====== Supplied records ======
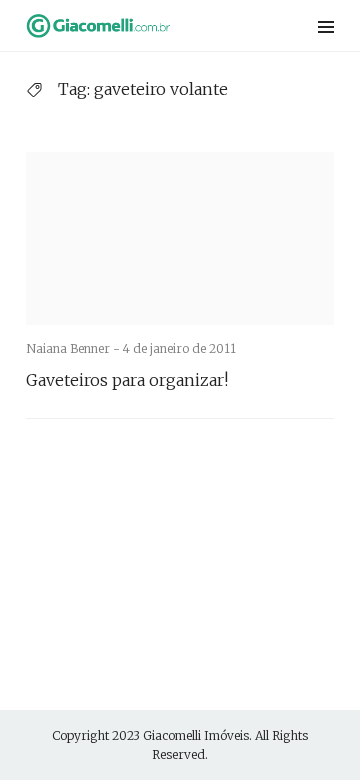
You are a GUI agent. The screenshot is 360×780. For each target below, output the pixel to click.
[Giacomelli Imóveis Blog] (124, 25)
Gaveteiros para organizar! (127, 380)
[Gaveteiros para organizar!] (180, 238)
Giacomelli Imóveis (196, 735)
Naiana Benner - (74, 348)
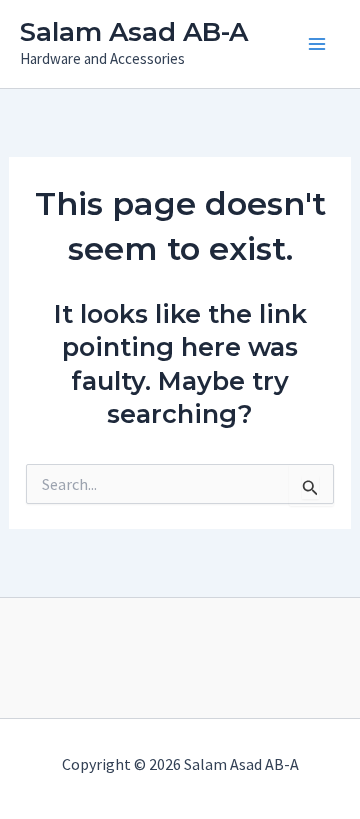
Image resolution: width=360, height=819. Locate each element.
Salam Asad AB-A (134, 32)
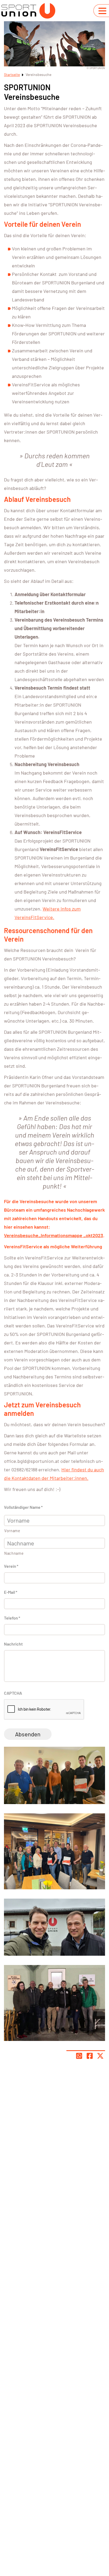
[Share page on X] (100, 2056)
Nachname (14, 1553)
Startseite (12, 74)
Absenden (27, 1734)
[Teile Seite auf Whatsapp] (79, 2056)
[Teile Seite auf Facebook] (89, 2056)
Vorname (12, 1530)
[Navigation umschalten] (102, 11)
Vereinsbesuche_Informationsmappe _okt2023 (53, 1235)
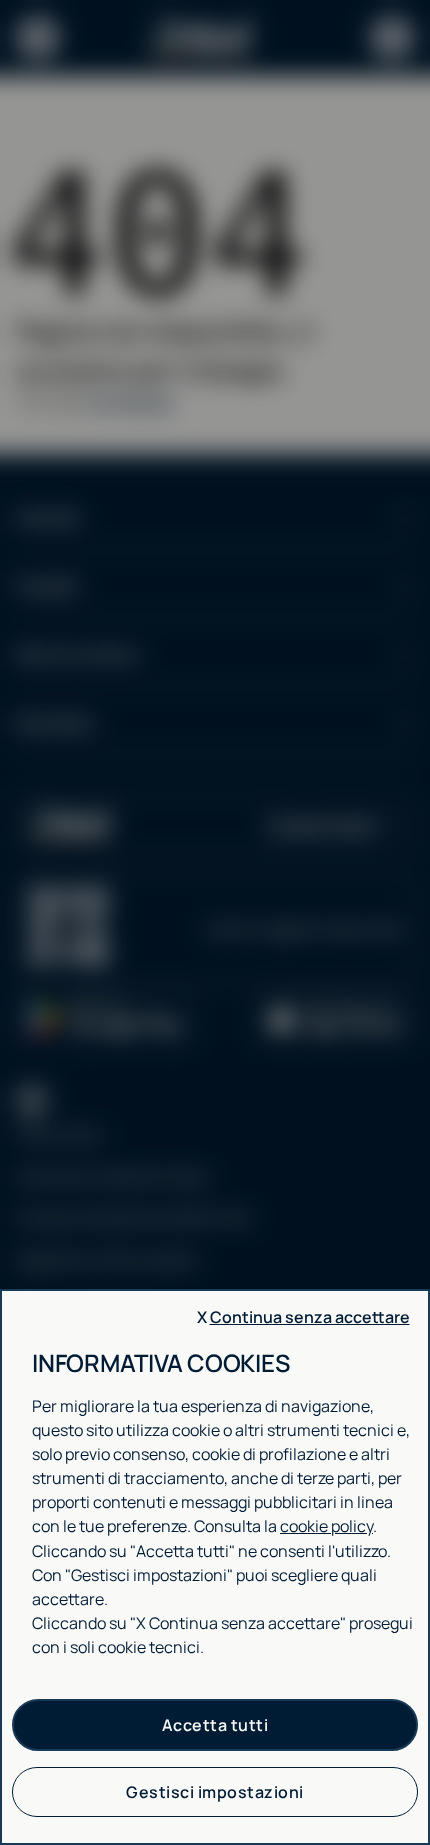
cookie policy (326, 1526)
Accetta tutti (215, 1725)
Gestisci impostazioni (215, 1792)
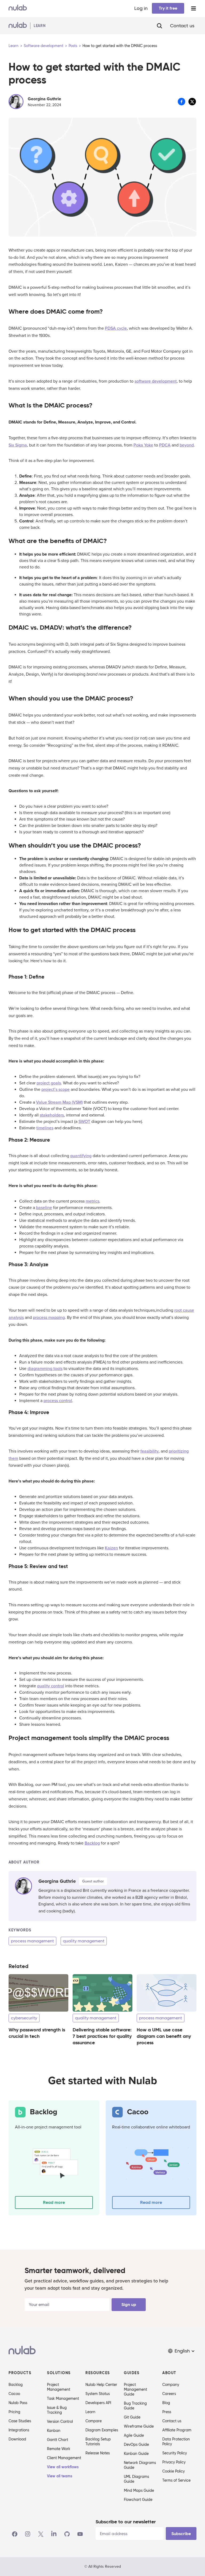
======
- _Your assignment_:
Word for word, restate all of the data, but do not copy the pictures.

- _Task response_:
You are a GUI agent. The screenshot is 360×780. For each target below, output the pixel to click.
[Giacomelli Imóveis Blog] (124, 25)
Gaveteiros para organizar! (127, 380)
[Gaveteiros para organizar!] (180, 238)
Giacomelli Imóveis (196, 735)
Naiana Benner - (74, 348)
Image resolution: width=360, height=819. Locate each element.
Salam Asad AB-A (134, 32)
[Share page on X] (100, 2056)
Nachname (14, 1553)
Startseite (12, 74)
Absenden (27, 1734)
[Teile Seite auf Whatsapp] (79, 2056)
[Teile Seite auf Facebook] (89, 2056)
Vorname (12, 1530)
[Navigation umschalten] (102, 11)
Vereinsbesuche_Informationsmappe _okt2023 (53, 1235)
cookie policy (326, 1526)
Accetta tutti (215, 1725)
Gestisci impostazioni (215, 1792)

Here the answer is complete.